Extrait choisi ▸
La Lettre n°30 de Juillet - Août 2004
Actualités : L'évolution du marché du crédit bancaire, ou les banques sont-elles devenues folles ?
Ainsi les crédits syndiqués mis en place en 2004 présentent des caractéristiques particulièrement attractives pour les emprunteurs (1). L'amélioration est perceptible aussi bien sur les marges de crédit (2), comme l'illustre le graphique suivant, que sur les contraintes imposées à l'entreprise pendant la durée du crédit et sur la durée même des crédits.

Consigne ▸
Dans l'extrait sur le marché du crédit bancaire, relevez les points sur lesquels l'amélioration des crédits syndiqués de 2004 est perceptible. Les entrées ne sont pas utiles pour cet exercice.

Jeu de données ▸
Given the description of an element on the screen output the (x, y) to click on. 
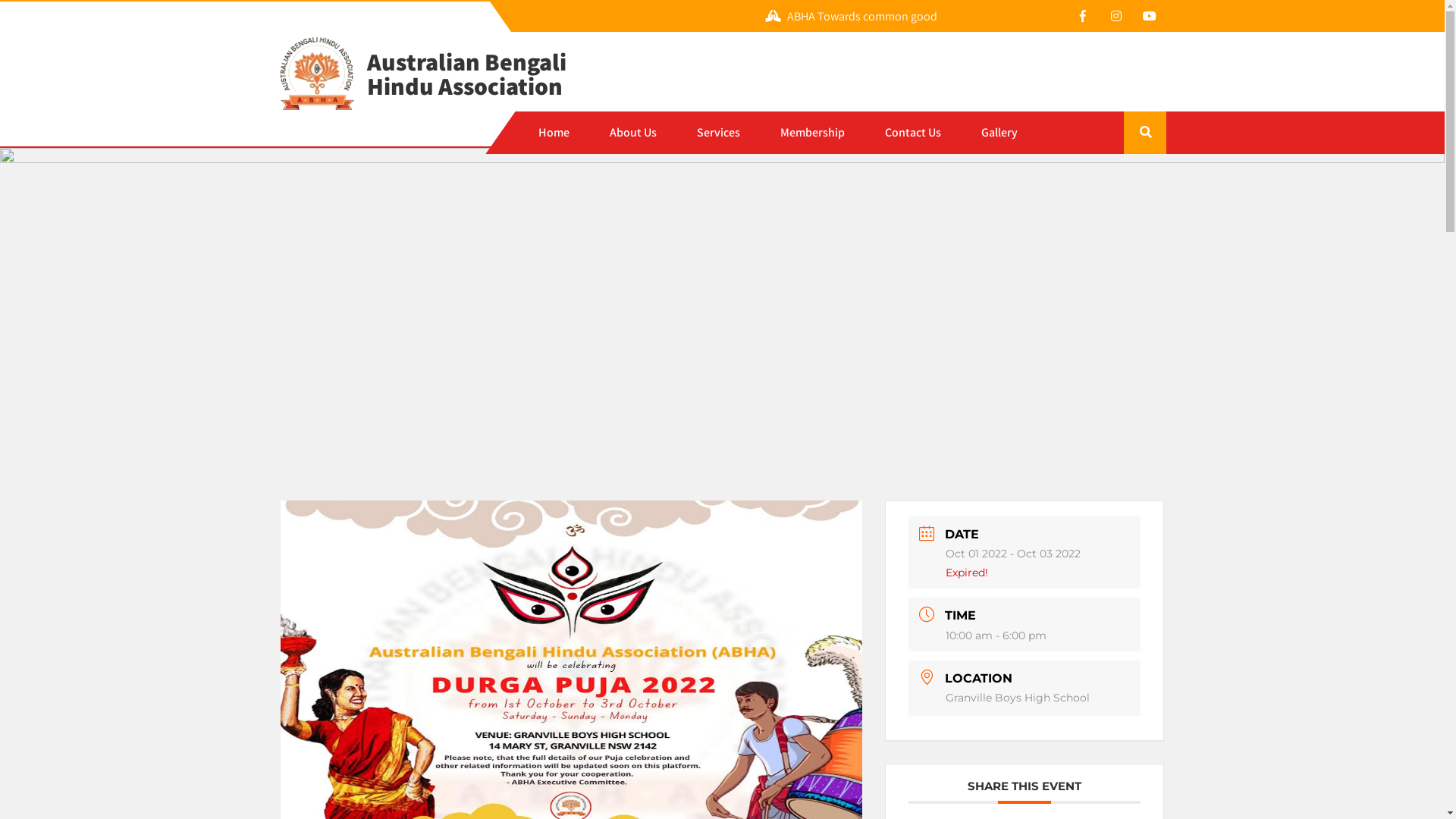
Contact Us Element type: text (913, 132)
Gallery Element type: text (999, 132)
Membership Element type: text (812, 132)
About Us Element type: text (632, 132)
Home Element type: text (553, 132)
Services Element type: text (718, 132)
Australian Bengali Hindu Association Element type: text (456, 66)
Given the description of an element on the screen output the (x, y) to click on. 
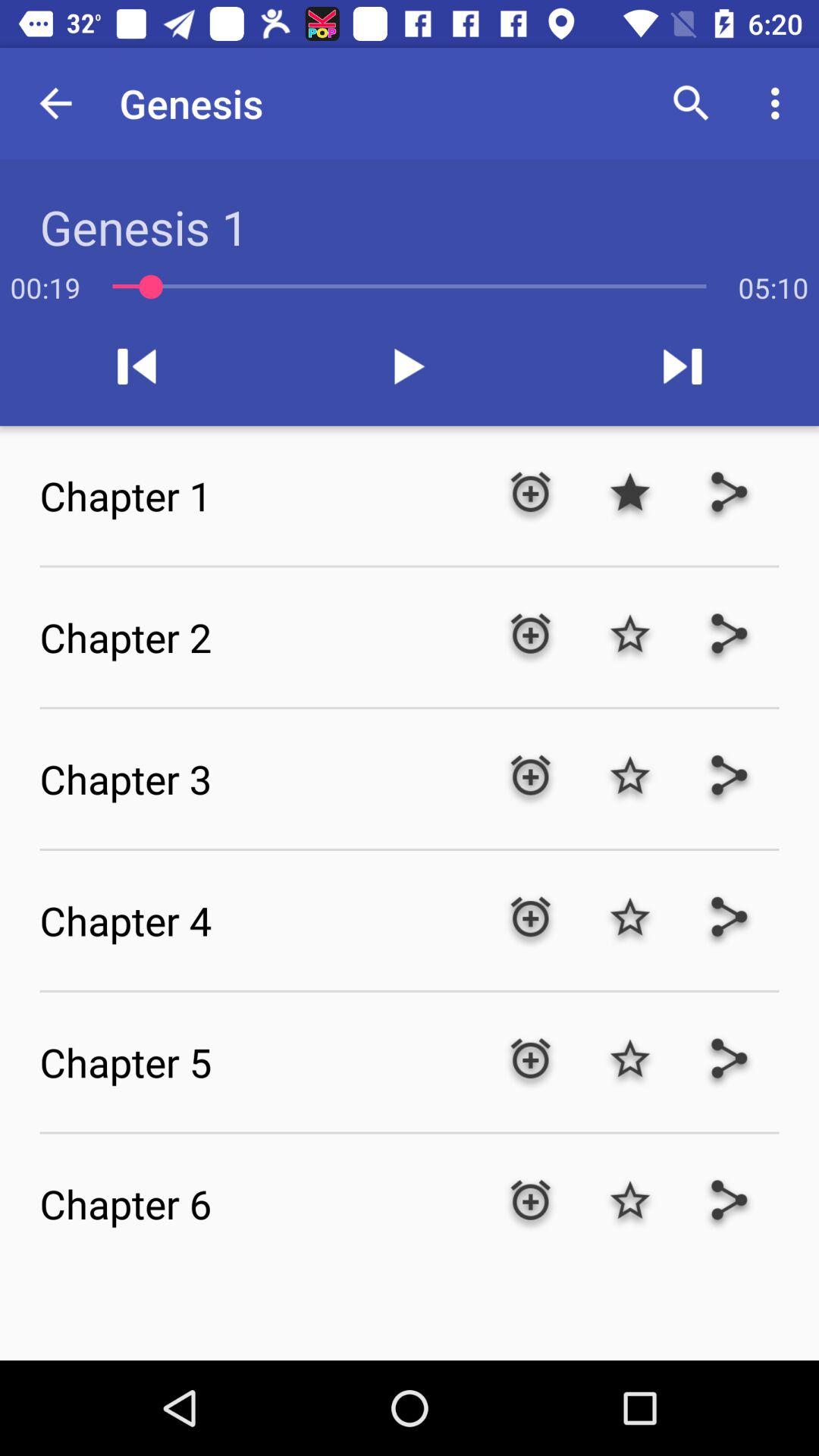
scroll to the chapter 1 item (259, 495)
Given the description of an element on the screen output the (x, y) to click on. 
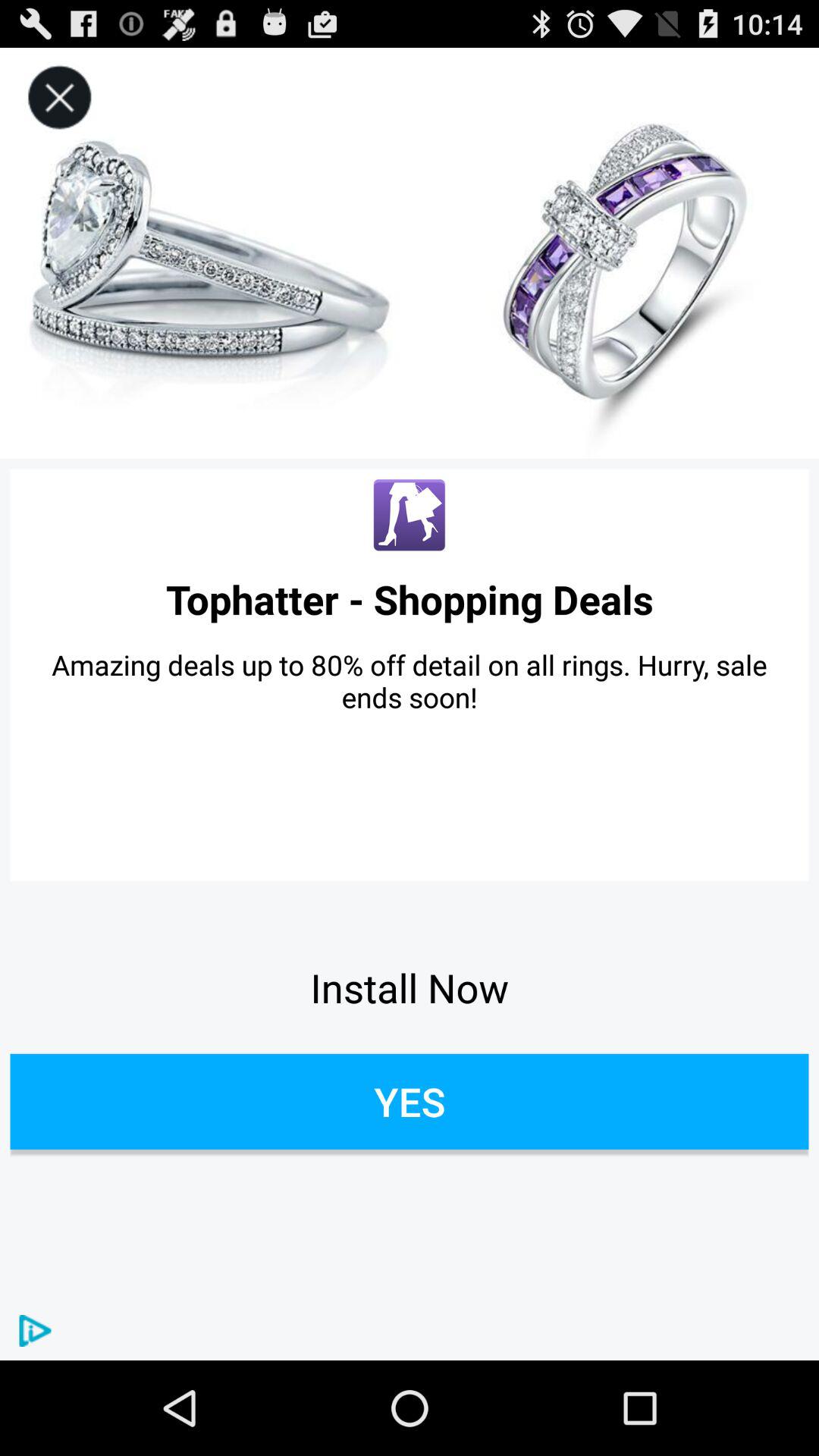
turn off the yes icon (409, 1101)
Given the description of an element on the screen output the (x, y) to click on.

Réponse attendue ▸
- les marges de crédit
- les contraintes imposées à l'entreprise pendant la durée du crédit
- la durée même des crédits